Fry onion in butter until tender. Add the cornmeal along with the salt, sugar and pepper. Mix cornmeal thoroughly with butter and onion. Gradually add milk and mix until no lumps remain. Cook until thickened. Remove from stove, blend in cream. Beat the eggs and fold into cornmeal mix. Spoon into buttered casserole. Bake uncovered at 360ºF for one hour or until golden.

Oscar Lopez, Pampa
When we closed down in March, it was as if you were going 120k down the highway, and then. You stopped. All of a sudden you are bowled over, you are stuck and you don’t know what happened. For the first couple of weeks I was lost—just kind of sat at home. That forced me to reflect where am I personally and professionally and to rejig priorities. We used to prepare for the year, then execute the plan. That’s all been shelved. Now we think maybe a week ahead? Who knows? Now, I am thankful for the time to slow down, stop and think, reevaluate life in general, for my family, my wife, myself, and Pampa. It’s time to reflect.

Salvadorean-style Thanksgiving Turkey
Family recipe by Miss Zaira Bolanos.

1 lg fresh turkey (8 kg)
1 c white vinegar
½ c fresh lime juice
2 med yellow onions
2 med green peppers
6 lg garlic cloves
6 chicken bouillon cubes
½ c dry red wine
3 med cans diced tomato
1 med can crushed tomato
6 T relajo (black peppercorns, cloves, sesame seeds, pumpkin seeds, roasted peanuts, bay leaves, dry oregano, dry thyme, and achiote powder)*
1 dry chile guajillo, chopped
1 dry chile ancho pasilla, seeded and chopped

Wash turkey in the vinegar and then the lime juice and rinse with water.

In food processor, add 1 onion, 1 green pepper, 3 garlic cloves and 3 chicken bouillon cubes to make a paste. Mix with red wine.

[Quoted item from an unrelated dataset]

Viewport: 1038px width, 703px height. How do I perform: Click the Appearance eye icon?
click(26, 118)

Place turkey in a large deep baking pan. Poke turkey and rub paste over the skin and stuff some of the paste inside the turkey. Cover with plastic wrap and leave in the refrigerator overnight.

Pre-heat oven to 375º F.

In a frying pan, mix 7 tablespoons of water, 1 medium chopped onion, 1 chopped green pepper, 3 diced garlic cloves, the chopped chile guajillo and the chile pasilla and cover over low heat and stir occasionally. When the water has evaporated and the chile guajillo and chile pasilla are soft, then it is ready.

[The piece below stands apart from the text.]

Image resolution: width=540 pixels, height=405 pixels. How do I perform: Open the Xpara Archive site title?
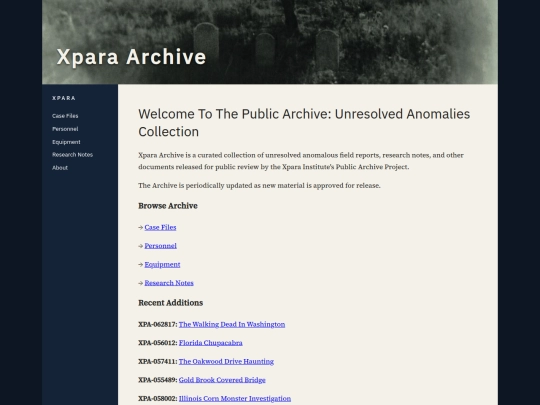coord(131,57)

In a food processor, blend all the canned tomato, the sautéed chile and vegetables, 3 chicken bouillon cubes and the relajo. Place the turkey breast down and fully cover it with the salsa (the paste used on the turkey overnight stays on, do not remove.) and cover with aluminum foil and bake in the oven for 1 hour. Flip to the rest of three sides, each time adding more salsa to ensure it is covered. Each side must be cooked for 1 hour.